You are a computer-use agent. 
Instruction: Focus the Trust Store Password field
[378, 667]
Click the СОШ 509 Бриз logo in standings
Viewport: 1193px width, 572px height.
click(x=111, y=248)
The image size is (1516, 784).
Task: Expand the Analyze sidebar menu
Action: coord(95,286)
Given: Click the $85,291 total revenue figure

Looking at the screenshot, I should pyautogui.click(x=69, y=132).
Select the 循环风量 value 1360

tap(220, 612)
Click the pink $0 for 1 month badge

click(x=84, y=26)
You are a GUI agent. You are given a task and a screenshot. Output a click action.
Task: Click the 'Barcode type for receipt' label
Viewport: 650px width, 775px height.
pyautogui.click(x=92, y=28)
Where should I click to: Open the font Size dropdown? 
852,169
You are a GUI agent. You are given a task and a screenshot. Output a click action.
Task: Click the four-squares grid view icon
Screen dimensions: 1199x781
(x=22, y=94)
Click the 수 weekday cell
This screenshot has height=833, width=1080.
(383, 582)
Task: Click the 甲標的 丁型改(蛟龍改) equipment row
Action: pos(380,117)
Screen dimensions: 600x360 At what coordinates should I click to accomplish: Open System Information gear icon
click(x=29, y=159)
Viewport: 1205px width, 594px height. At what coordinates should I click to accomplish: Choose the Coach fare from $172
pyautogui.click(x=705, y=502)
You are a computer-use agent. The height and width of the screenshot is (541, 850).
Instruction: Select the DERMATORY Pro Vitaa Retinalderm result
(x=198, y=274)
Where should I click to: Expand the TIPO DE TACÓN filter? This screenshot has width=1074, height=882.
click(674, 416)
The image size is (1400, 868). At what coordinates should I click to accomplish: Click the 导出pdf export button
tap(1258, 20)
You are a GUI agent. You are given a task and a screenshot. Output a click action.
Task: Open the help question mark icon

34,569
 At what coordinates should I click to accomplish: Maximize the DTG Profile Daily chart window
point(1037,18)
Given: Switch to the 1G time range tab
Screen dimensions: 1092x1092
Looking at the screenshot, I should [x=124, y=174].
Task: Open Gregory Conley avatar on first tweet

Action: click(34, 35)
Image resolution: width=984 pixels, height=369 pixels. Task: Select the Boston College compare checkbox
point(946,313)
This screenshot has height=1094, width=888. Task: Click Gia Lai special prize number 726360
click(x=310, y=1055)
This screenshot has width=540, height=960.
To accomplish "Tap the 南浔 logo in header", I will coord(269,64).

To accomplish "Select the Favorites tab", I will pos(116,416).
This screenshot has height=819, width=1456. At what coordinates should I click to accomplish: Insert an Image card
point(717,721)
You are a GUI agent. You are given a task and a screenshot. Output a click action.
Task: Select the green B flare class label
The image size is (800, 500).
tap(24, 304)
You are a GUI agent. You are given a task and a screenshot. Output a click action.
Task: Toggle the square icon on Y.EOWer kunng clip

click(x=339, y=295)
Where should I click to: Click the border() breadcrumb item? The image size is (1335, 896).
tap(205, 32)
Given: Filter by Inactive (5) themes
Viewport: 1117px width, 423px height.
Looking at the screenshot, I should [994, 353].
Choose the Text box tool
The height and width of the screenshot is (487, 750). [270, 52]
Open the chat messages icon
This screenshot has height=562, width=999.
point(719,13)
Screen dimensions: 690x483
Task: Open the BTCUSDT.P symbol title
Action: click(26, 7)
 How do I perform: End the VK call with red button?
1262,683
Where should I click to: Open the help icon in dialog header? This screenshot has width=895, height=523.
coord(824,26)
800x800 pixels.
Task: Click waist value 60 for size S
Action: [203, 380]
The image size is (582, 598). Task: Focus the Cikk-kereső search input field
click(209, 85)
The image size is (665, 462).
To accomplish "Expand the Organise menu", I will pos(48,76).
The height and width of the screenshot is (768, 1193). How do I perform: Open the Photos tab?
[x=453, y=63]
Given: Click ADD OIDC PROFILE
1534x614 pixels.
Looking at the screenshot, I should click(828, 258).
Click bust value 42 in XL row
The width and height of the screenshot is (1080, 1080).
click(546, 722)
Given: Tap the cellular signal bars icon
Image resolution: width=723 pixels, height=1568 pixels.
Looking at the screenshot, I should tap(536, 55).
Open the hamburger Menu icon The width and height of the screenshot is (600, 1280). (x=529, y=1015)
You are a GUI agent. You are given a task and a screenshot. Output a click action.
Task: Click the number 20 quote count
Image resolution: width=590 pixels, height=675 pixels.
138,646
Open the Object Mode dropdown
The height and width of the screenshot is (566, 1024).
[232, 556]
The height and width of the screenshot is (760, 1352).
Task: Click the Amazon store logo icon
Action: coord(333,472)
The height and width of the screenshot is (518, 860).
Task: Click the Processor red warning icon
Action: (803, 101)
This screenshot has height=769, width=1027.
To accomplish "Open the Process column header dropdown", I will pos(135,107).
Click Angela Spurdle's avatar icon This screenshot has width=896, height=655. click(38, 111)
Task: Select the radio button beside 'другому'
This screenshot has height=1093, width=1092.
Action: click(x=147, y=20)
--
Nothing should be left out: repeat all of the data exactly.

You are a computer-use agent. 
Instruction: Focus the Trust Store Password field
[378, 667]
Click the СОШ 509 Бриз logo in standings
Viewport: 1193px width, 572px height.
click(x=111, y=248)
The image size is (1516, 784).
Task: Expand the Analyze sidebar menu
Action: coord(95,286)
Given: Click the $85,291 total revenue figure

Looking at the screenshot, I should pyautogui.click(x=69, y=132).
Select the 循环风量 value 1360

tap(220, 612)
Click the pink $0 for 1 month badge

click(x=84, y=26)
You are a GUI agent. You are given a task and a screenshot. Output a click action.
Task: Click the 'Barcode type for receipt' label
Viewport: 650px width, 775px height.
pyautogui.click(x=92, y=28)
Where should I click to: Open the font Size dropdown? 
852,169
You are a GUI agent. You are given a task and a screenshot. Output a click action.
Task: Click the four-squares grid view icon
Screen dimensions: 1199x781
(x=22, y=94)
Click the 수 weekday cell
This screenshot has height=833, width=1080.
(383, 582)
Task: Click the 甲標的 丁型改(蛟龍改) equipment row
Action: pos(380,117)
Screen dimensions: 600x360 At what coordinates should I click to accomplish: Open System Information gear icon
click(x=29, y=159)
Viewport: 1205px width, 594px height. At what coordinates should I click to accomplish: Choose the Coach fare from $172
pyautogui.click(x=705, y=502)
You are a computer-use agent. The height and width of the screenshot is (541, 850).
Instruction: Select the DERMATORY Pro Vitaa Retinalderm result
(x=198, y=274)
Where should I click to: Expand the TIPO DE TACÓN filter? This screenshot has width=1074, height=882.
click(674, 416)
The image size is (1400, 868). At what coordinates should I click to accomplish: Click the 导出pdf export button
tap(1258, 20)
You are a GUI agent. You are given a task and a screenshot. Output a click action.
Task: Open the help question mark icon

34,569
 At what coordinates should I click to accomplish: Maximize the DTG Profile Daily chart window
point(1037,18)
Given: Switch to the 1G time range tab
Screen dimensions: 1092x1092
Looking at the screenshot, I should [x=124, y=174].
Task: Open Gregory Conley avatar on first tweet

Action: click(34, 35)
Image resolution: width=984 pixels, height=369 pixels. Task: Select the Boston College compare checkbox
point(946,313)
This screenshot has height=1094, width=888. Task: Click Gia Lai special prize number 726360
click(x=310, y=1055)
This screenshot has width=540, height=960.
To accomplish "Tap the 南浔 logo in header", I will coord(269,64).

To accomplish "Select the Favorites tab", I will pos(116,416).
This screenshot has height=819, width=1456. At what coordinates should I click to accomplish: Insert an Image card
point(717,721)
You are a GUI agent. You are given a task and a screenshot. Output a click action.
Task: Select the green B flare class label
The image size is (800, 500).
tap(24, 304)
You are a GUI agent. You are given a task and a screenshot. Output a click action.
Task: Toggle the square icon on Y.EOWer kunng clip

click(x=339, y=295)
Where should I click to: Click the border() breadcrumb item? The image size is (1335, 896).
tap(205, 32)
Given: Filter by Inactive (5) themes
Viewport: 1117px width, 423px height.
Looking at the screenshot, I should [994, 353].
Choose the Text box tool
The height and width of the screenshot is (487, 750). [270, 52]
Open the chat messages icon
This screenshot has height=562, width=999.
point(719,13)
Screen dimensions: 690x483
Task: Open the BTCUSDT.P symbol title
Action: click(26, 7)
 How do I perform: End the VK call with red button?
1262,683
Where should I click to: Open the help icon in dialog header? This screenshot has width=895, height=523.
coord(824,26)
800x800 pixels.
Task: Click waist value 60 for size S
Action: [203, 380]
The image size is (582, 598). Task: Focus the Cikk-kereső search input field
click(209, 85)
The image size is (665, 462).
To accomplish "Expand the Organise menu", I will pos(48,76).
The height and width of the screenshot is (768, 1193). How do I perform: Open the Photos tab?
[x=453, y=63]
Given: Click ADD OIDC PROFILE
1534x614 pixels.
Looking at the screenshot, I should click(828, 258).
Click bust value 42 in XL row
The width and height of the screenshot is (1080, 1080).
click(546, 722)
Given: Tap the cellular signal bars icon
Image resolution: width=723 pixels, height=1568 pixels.
Looking at the screenshot, I should tap(536, 55).
Open the hamburger Menu icon The width and height of the screenshot is (600, 1280). (x=529, y=1015)
You are a GUI agent. You are given a task and a screenshot. Output a click action.
Task: Click the number 20 quote count
Image resolution: width=590 pixels, height=675 pixels.
138,646
Open the Object Mode dropdown
The height and width of the screenshot is (566, 1024).
[232, 556]
The height and width of the screenshot is (760, 1352).
Task: Click the Amazon store logo icon
Action: coord(333,472)
The height and width of the screenshot is (518, 860).
Task: Click the Processor red warning icon
Action: (803, 101)
This screenshot has height=769, width=1027.
To accomplish "Open the Process column header dropdown", I will pos(135,107).
Click Angela Spurdle's avatar icon This screenshot has width=896, height=655. click(38, 111)
Task: Select the radio button beside 'другому'
This screenshot has height=1093, width=1092.
Action: click(x=147, y=20)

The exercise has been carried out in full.